Todos devem ingressar com pedido de revogação das prisões. Os pedidos são direcionados inicialmente ao desembargador, José Everaldo da Silva. Se negadas, buscarão medidas complementares, com um Habeas corpus, por exemplo. O prefeito, os secretários e servidores foram levados ao Complexo Penitenciário do Vale do Itajaí, em Canhanduba. Os empresários detidos no Presídio Regional de Joinville. Por ser preventiva, não há prazo legal definido para liberação.
O Jornal do Comércio entrou em contato com a defesa dos envolvidos na investigação. Com exceção da defensora de Osni, os demais não se manifestaram formalmente sobre as prisões. Em nota oficial a Procuradoria Jurídica da Prefeitura afirmou que “acompanhou as buscas na sede da prefeitura, está colaborando para todos os fatos sejam apurados da forma mais célere possível, valendo esclarecer. E informa ainda, que não teve acesso aos autos do processo”.
“Não há o menor indício de participação”, afirma advogada que defende engenheiro civil
A advogada Samantha de Andrade – que representa o engenheiro civil Osni Paulo Testoni – afirmou que não há elementos que liguem o profissional às acusações imputadas pelo MPSC. Ela ingressou com pedido de revogação da prisão e buscará acelerar o processo de análise da solicitação.

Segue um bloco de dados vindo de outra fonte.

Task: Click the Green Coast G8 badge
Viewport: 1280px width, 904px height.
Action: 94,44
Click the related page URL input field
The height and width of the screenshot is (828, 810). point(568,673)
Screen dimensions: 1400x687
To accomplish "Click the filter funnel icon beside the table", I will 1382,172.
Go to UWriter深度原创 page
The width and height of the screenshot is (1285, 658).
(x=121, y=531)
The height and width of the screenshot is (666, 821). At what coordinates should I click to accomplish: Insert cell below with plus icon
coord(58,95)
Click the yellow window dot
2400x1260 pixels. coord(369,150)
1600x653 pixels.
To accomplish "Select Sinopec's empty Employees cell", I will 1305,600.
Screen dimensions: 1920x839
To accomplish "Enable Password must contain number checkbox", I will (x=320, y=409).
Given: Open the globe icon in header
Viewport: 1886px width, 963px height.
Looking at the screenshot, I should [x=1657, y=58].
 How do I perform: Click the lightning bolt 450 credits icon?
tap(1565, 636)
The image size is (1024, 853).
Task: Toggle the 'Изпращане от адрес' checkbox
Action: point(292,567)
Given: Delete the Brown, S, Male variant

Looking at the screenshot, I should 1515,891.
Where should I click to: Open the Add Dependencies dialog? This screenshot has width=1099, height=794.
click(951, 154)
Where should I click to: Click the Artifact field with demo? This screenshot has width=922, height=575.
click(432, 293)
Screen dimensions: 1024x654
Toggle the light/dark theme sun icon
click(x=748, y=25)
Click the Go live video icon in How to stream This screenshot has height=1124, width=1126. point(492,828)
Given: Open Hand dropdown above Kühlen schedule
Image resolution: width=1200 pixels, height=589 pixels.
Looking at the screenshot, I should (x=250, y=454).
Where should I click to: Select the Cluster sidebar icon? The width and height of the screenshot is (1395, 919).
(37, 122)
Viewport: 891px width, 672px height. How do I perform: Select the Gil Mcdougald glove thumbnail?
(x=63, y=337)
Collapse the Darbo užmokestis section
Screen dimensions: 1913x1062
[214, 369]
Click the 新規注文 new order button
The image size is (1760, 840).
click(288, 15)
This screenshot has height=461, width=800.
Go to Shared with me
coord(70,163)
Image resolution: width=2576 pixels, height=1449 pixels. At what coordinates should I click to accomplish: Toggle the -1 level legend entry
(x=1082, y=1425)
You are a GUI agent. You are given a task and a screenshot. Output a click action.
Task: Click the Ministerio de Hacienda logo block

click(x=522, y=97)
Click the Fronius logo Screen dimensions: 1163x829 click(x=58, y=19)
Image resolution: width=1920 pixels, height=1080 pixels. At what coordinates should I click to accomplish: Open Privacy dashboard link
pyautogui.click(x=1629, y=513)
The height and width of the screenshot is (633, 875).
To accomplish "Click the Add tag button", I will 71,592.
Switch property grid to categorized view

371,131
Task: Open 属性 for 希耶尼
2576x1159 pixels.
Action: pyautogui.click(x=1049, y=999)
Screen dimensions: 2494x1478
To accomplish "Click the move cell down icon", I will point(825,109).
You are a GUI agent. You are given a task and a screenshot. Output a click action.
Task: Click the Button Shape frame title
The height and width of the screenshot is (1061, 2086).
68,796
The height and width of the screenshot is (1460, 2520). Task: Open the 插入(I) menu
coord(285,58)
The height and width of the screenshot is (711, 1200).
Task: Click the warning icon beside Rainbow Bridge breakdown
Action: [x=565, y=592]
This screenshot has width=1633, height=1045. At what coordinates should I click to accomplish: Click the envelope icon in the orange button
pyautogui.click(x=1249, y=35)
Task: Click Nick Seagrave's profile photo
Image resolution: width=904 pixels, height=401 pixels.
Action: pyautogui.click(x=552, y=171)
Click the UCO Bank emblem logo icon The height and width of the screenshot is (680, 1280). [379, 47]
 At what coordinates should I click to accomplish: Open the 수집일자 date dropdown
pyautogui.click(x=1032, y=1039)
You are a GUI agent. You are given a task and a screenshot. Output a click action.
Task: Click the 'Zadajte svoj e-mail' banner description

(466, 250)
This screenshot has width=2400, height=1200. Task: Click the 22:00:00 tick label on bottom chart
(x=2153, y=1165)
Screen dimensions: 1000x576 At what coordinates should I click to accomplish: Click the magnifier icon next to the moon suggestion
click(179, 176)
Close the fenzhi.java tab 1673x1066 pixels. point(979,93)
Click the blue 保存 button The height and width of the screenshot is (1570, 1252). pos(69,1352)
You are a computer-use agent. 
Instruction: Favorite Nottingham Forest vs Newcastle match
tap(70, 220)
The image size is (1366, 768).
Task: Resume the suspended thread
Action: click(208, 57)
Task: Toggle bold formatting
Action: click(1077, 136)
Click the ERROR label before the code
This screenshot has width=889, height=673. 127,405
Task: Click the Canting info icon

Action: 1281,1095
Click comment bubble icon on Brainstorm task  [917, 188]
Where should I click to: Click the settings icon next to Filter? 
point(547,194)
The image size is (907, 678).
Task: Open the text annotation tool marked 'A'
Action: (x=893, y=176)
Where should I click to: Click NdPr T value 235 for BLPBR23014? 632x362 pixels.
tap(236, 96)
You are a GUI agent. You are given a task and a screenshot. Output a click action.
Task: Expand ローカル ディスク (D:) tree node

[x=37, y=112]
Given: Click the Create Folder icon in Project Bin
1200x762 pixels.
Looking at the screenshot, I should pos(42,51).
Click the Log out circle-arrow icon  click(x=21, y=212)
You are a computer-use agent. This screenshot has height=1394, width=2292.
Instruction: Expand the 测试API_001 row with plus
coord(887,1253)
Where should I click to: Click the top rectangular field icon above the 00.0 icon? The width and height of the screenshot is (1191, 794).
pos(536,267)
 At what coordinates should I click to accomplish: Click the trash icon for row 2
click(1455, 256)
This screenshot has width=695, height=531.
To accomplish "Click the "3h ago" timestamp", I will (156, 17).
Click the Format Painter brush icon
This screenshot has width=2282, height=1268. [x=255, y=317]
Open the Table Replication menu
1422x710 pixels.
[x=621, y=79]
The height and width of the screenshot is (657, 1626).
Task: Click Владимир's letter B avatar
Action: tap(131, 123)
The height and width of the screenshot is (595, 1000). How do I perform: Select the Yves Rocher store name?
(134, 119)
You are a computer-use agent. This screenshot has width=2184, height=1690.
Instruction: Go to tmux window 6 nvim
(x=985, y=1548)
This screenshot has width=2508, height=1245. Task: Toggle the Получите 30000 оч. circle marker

“Passamos a madrugada analisando os autos do processo, que segue em segredo de justiça. Tudo o que eu posso afirmar é que não há o menor indício de participação do Osni nesse esquema apontado pelo Ministério Público. Ele é apenas um servidor público que cumpria seu trabalho na análise de projetos”, afirmou a advogado ao Jornal do Comércio.
PIERRE COMENTA ÁUDIOS FALSOS
Áudios disparados em grupos de WhatsApp também citavam o nome do ex-presidente da Fundação de Turismo, Cultura e Esporte (Fumtec), Pierre Costa, como um dos detidos. A reportagem conversou com ele às 12h50. “Muitos me mandaram mensagem me questionando. Mas, afirmo que não sou alvo dessa operação do Ministério Público. Estou colhendo provas para ingressar com um processo contra os autores desses áudios”, disse.
OS GRUPOS DO MPSC
Os fatos são investigados em procedimento investigatório criminal (PIC) em trâmite na Subprocuradoria Geral para Assuntos Jurídicos do MPSC, com apoio do Grupo Especial Anticorrupção (Geac), do Grupo de Atuação Especial de Combate às Organizações Criminosas (Gaeco) e da Promotoria de Justiça da Comarca. A deflagração contou com o apoio da Polícia Científica. As equipes chegaram por volta das 6h30 ao prédio da Prefeitura.
O GAECO é uma força-tarefa que tem como finalidade a identificação, prevenção e repressão às organizações criminosas. É coordenada pelo MPSC e composta por integrantes da Polícias Militar, Civil e Rodoviária Federal, da Secretaria Estadual da Fazenda, do Corpo de Bombeiros Militar e da Secretaria de Estado de Administração Prisional e Socioeducativa. O GEAC é um grupo de membros do Ministério Público de Santa Catarina que atua em investigações e ação judiciais de combate à corrupção, cujos fatos revelem maior gravidade ou complexidade.